Fil d'Ariane
"J'ai rencontré des gens qui se sont fait refuser le visa plus de cinq fois", alors qu'ils avaient été acceptés par des universités, raconte Serge Nouemssi, blouse blanche et pipette à la main.
Originaire du Cameroun, l'étudiant en biologie de 33 ans effectue son doctorat depuis plus de trois ans dans un laboratoire de l'Université du Québec à Trois-Rivières (UQTR).
On a vu des refus allant jusqu'à 80% pour des dossiers venant d'Afrique
Christian Blanchette, recteur de l'Université du Québec
Avec ses grands pavillons entourés de verdure et construits dans les hauteurs de la ville située à mi-chemin entre Montréal et Québec, l'UQTR accueille près de 15.000 étudiants, dont la plus grande proportion d'Africains de la province (65% des étudiants internationaux).
"On a vu des refus allant jusqu'à 80% pour des dossiers venant d'Afrique", déplore pourtant le recteur de l'université, Christian Blanchette qui observe ce phénomène "depuis plusieurs années".
"Pour nous les Africains, généralement ils (les agents de l'immigration) insistent sur la preuve financière", explique pour sa part Serge Nouemssi.
En plus de devoir s'acquitter de frais démarrant en moyenne à 17.000 dollars canadiens (12.200 euros) par année et pouvant aller jusqu'à 50.000 pour étudier au Québec, les étudiants africains doivent également fournir de nombreuses garanties financières.
"Il y a des dossiers où on a démontré des ressources financières qui frôlaient le million", explique Caroline Turcotte-Brûlé, avocate en droit de l'immigration. Pourtant, "l'agent répondait que notre client n'avait pas assez de ressources financières", ajoute-t-elle.
"J'ai l'impression que c'est un peu aléatoire", confie l'avocate en précisant que le motif de refus est souvent le même, c'est-à-dire "la crainte que la personne ne retourne pas dans son pays d'origine après" ses études.
"C'est un peu une hypocrisie du système", dénonce à son tour l'avocate Krishna Gagné, en ajoutant que les étudiants ont le droit légalement d'envisager de rester après leurs études.
Un motif qui surprend au regard des différentes mesures mises en place ces derniers mois par le gouvernement fédéral pour inciter les étudiants étrangers à rester afin de pallier la pénurie de main d'œuvre qui frappe le pays.
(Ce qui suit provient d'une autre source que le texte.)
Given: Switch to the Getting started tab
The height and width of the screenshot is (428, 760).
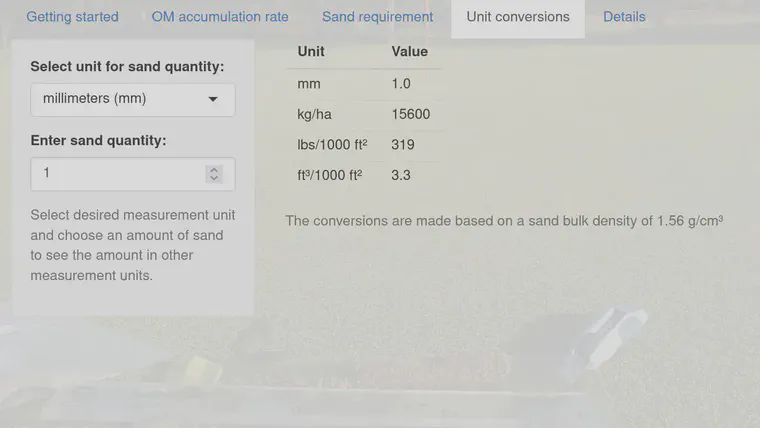Looking at the screenshot, I should coord(72,17).
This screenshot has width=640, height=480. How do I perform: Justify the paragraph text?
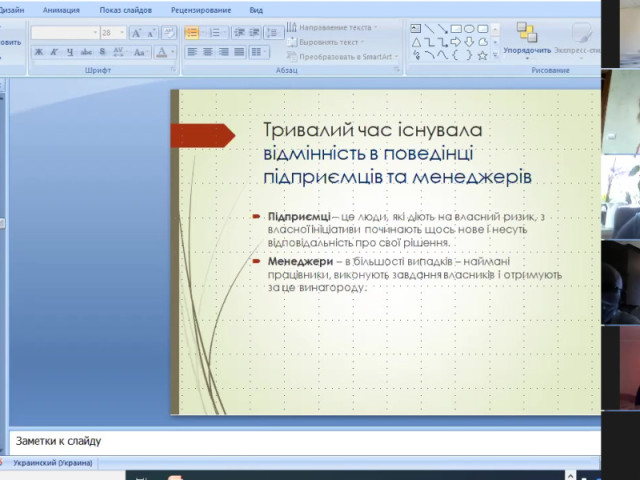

Au niveau de l'immigration, on ne semble pas comprendre les nuances et les parcours de certains étudiants, donc on a des refus qui sont un peu absurdes
Mathieu Piché, directeur de recherches
Assise à son bureau, dans un petit laboratoire perdu au fond d'un dédale de couloirs sous-terrains, Imene Fahmi raconte qu'elle a dû s'y reprendre à deux fois avant de pouvoir venir étudier au Québec.
"J'ai rencontré beaucoup de difficultés", explique la médecin algérienne, qui a été refusée une première fois car le programme choisi n'était "pas en relation avec ses études antérieures", alors même qu'elle avait été rigoureusement sélectionnée par son futur directeur de recherche.
"Au niveau de l'immigration, on ne semble pas comprendre les nuances et les parcours de certains étudiants, donc on a des refus qui sont un peu absurdes", souligne avec frustration son directeur de recherche, Mathieu Piché.
Les refus et retards ont des conséquences sur les étudiants mais aussi "sur le travail des professeurs", ajoute-t-il.
Selon des données fédérales, le Québec est la province canadienne avec le plus haut taux de refus d'étudiants africains, soit environ 70% entre 2017 et 2021 pour les pays francophones.
Par comparaison, les demandes pour étudier au Québec venant de France, du Royaume-Uni ou d'Allemagne ont un taux de refus très largement inférieur, d'environ 10%.
Il y a un problème de racisme systémique depuis longtemps
Caroline Turcotte-Brûlé, avocate en droit de l'immigration
Le problème ne touche pas seulement les étudiants. En juillet, le Canada avait déjà fait face à de nombreuses critiques lorsque des problèmes de visas avaient empêché des centaines de délégués, notamment africains, d'assister à la conférence AIDS 2022.
Dans son rapport, le gouvernement dit vouloir changer les choses en intégrant davantage de formation pour ses agents, envisage de créer un poste de médiateur pour les litiges, et a promis d'"évaluer" son logiciel de traitement de dossiers Chinook, très décrié pour son manque de transparence.
Des mesures saluées par Caroline Turcotte-Brûlé qui soulignent toutefois qu'il y a "un problème de racisme systémique depuis longtemps" au Canada et que "ça ne va pas se régler du jour au lendemain".